During this pandemic, thinking differently than pre-pandemic is the key for not only bringing in clients, but is also the key for surviving the higher operating costs you’re incurring, and you know exactly what I’m talking about—masks, wipes, air purifiers, more sheets, more blankets and the list goes on, which brings us back to waiting rooms.

Waiting Room Bargaining Chip

We haven’t used our waiting rooms since reopening. In fact, in one office we took all the chairs out so that no one is tempted to sit down.

No one blinks an eye or objects when I say please wait in your car when you arrive until I text you to come in.

Why?

Because takeout is delivered to car windows.

Groceries are put in car trunks.

Patients sit in driver’s seats until they are texted that it’s okay to come in.

Cars are safe and guess what?

They are the new waiting rooms.

If you have a waiting room in your office space and aren’t going to use it in the foreseeable future, why are you paying for it?

Okay, you may have signed a contract pre-Covid, but here’s the thing, the world has changed. Commercial real estate is available—lots of it—and there’s wiggle room for renegotiating.

So, if you’re paying for waiting room space that you don’t use, approach your landlord about a new deal. I’m fairly sure that she doesn’t want to have another non-rented space.

If you’re on a month-to-month you have even more leverage because there’s a lot of office space on the market now.

I’m not saying Montgomery Burns this rent situation. I’m saying if you want to go from survive to thrive faster, look at every place where you can save money and accelerate your business.

Rent is one of them.

Strike a new deal.

How to Strike a New Deal

“Kisha, since re-opening my operating expenses have gone up, some clients aren’t coming in until it’s safer to do so, I can’t see my more normal client-load because of the extra time I need to put in between clients, and, frankly, I’m not sure if I’m going to be shut down again.

I’m looking to cut costs anywhere I can until we get out of the throes of this pandemic. And I’m asking for $200/month reduction through the rest of the year so that I can sustain my business?”

What if Kisha says no.

Well, you can always go back and ask for a smaller reduction in rent, AND you can always start looking for cheaper rent.

At this point, unless you already have a super-great deal, you’ll probably find something cheaper now.

Is it worth it to relocate during a pandemic?

To me, the answer depends on how much money you need to recoup. Reducing your rent by $500 a year may not be worth it. But reducing your rent by $5000 a year might be.

What if you’re just starting out or are restarting and looking for space?

Remember: It’s a renter’s market in commercial real estate.
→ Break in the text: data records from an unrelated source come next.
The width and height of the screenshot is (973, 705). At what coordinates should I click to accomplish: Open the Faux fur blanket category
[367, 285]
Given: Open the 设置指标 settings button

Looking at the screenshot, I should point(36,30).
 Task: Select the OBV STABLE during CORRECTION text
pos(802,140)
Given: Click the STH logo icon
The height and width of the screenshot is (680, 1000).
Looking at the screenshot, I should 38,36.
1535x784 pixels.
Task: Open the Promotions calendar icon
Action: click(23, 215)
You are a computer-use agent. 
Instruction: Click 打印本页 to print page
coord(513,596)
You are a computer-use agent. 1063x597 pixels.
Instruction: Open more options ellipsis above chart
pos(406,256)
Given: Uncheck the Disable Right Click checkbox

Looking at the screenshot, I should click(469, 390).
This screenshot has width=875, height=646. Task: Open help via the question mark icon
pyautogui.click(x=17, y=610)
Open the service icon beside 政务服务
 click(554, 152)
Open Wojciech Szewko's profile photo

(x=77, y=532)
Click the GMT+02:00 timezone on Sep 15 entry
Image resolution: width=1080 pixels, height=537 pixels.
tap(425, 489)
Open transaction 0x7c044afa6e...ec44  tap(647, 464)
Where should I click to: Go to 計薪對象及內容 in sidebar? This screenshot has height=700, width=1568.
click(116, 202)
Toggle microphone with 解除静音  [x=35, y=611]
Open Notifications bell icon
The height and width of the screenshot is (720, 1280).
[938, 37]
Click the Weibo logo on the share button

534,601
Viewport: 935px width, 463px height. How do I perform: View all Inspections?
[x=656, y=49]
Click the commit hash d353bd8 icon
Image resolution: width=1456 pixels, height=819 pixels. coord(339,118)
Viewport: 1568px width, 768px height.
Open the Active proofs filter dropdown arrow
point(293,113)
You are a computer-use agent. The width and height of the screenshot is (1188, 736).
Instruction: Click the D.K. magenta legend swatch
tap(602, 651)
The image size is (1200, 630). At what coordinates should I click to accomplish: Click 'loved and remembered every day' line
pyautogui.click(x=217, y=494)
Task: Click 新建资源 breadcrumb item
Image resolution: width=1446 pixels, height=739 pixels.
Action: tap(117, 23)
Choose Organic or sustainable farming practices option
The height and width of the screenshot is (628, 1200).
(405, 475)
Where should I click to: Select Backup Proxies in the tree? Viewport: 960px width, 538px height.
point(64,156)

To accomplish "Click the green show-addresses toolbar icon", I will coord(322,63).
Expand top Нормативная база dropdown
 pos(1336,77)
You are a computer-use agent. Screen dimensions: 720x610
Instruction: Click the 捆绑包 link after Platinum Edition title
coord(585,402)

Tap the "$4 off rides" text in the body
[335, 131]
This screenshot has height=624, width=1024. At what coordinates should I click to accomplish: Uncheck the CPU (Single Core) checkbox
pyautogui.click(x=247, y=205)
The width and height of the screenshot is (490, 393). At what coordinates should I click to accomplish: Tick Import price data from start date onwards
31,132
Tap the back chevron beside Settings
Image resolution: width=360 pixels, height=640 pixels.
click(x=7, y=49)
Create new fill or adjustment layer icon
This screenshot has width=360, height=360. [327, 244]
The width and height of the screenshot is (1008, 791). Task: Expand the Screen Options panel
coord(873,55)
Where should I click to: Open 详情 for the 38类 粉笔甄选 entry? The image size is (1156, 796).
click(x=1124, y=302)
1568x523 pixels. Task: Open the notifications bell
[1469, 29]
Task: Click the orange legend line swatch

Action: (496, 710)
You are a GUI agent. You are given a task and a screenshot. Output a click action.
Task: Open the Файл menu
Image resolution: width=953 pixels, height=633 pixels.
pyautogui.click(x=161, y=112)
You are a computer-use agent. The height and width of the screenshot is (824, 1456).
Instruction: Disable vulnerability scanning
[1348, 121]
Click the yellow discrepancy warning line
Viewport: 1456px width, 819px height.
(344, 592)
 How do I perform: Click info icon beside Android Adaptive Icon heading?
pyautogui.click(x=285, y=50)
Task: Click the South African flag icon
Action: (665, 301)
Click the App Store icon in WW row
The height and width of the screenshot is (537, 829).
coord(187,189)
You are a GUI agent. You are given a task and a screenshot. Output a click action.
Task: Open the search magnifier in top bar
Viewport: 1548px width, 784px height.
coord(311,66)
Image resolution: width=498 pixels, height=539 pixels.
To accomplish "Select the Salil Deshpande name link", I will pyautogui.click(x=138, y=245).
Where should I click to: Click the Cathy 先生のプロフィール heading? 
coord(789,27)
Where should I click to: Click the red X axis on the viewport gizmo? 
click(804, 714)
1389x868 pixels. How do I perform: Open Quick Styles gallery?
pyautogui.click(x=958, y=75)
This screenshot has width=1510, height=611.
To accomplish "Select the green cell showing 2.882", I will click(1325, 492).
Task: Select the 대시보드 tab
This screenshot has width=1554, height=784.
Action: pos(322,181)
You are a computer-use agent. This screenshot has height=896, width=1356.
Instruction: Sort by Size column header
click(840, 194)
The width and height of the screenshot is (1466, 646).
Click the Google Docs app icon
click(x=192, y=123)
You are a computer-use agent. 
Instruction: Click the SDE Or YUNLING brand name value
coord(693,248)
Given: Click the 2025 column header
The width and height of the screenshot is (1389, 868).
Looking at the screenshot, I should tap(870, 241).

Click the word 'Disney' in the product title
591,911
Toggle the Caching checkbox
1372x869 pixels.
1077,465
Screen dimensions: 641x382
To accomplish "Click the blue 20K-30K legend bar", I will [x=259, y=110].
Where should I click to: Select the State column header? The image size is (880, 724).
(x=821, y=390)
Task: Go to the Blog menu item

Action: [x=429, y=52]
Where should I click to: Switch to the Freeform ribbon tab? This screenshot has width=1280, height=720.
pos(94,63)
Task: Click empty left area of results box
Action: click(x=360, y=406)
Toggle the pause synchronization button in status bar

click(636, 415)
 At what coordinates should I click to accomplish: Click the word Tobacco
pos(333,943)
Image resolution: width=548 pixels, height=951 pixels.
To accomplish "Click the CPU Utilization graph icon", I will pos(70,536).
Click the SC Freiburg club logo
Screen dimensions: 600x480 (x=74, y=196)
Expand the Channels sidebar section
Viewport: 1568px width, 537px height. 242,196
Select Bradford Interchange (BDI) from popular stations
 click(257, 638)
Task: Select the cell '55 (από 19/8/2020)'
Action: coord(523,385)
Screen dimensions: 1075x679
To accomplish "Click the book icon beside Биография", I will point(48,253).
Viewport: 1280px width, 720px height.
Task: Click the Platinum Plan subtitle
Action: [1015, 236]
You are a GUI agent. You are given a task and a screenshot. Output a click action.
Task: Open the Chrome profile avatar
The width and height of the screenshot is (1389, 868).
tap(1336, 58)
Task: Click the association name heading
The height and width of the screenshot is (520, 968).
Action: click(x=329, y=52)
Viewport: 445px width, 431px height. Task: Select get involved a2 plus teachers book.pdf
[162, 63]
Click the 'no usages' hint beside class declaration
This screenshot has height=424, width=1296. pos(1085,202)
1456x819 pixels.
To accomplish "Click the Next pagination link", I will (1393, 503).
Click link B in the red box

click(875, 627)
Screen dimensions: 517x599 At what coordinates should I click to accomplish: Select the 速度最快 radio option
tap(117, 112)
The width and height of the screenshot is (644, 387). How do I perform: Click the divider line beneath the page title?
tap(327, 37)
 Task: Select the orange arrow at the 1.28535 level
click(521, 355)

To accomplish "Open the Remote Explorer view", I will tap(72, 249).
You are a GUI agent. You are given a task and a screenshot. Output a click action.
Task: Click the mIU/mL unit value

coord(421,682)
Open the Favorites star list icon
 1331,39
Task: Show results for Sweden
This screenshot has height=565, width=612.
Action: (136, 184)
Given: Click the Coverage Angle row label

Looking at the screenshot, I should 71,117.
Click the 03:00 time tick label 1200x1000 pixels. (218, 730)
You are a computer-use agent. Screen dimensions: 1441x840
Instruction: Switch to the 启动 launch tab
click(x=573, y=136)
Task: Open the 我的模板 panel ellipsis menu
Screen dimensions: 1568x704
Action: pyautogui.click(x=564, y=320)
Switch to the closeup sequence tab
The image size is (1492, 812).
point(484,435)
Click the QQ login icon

I’m not claiming the area that I operate my business in is a microcosm of office space for massage therapists globally, but my poking around has found landlords willing to make deals. And I’ve come across very competitive square footage pricing from the get-go.

Speaking of square footage, no waiting room means less square footage to pay for.

Yes, your office could be a 10 x 10 room.

Your waiting room—the client’s car.

The bathroom—a shared bathroom between offices.

And guess what the cost of your office space is? Not much.

You can always upgrade later when the economy gets better.

Don’t Buy Bonds

So, don’t miss the opportunities that come with bad times.

It’s a renter’s market.

Think about renegotiating your current rent or relocating your office because survive-to-thrive is an active process. You need to recoup losses and build at the same time.

Recouping means you may shrink your business in some areas, like the size of your office, but absolutely does NOT mean that you’re shrinking your client list. In fact, you’re client list should be growing.

If you take a passive approach and wait for the economy to recover you’re going to really struggle. Don’t. I did in 2001 and 2008. Not this time.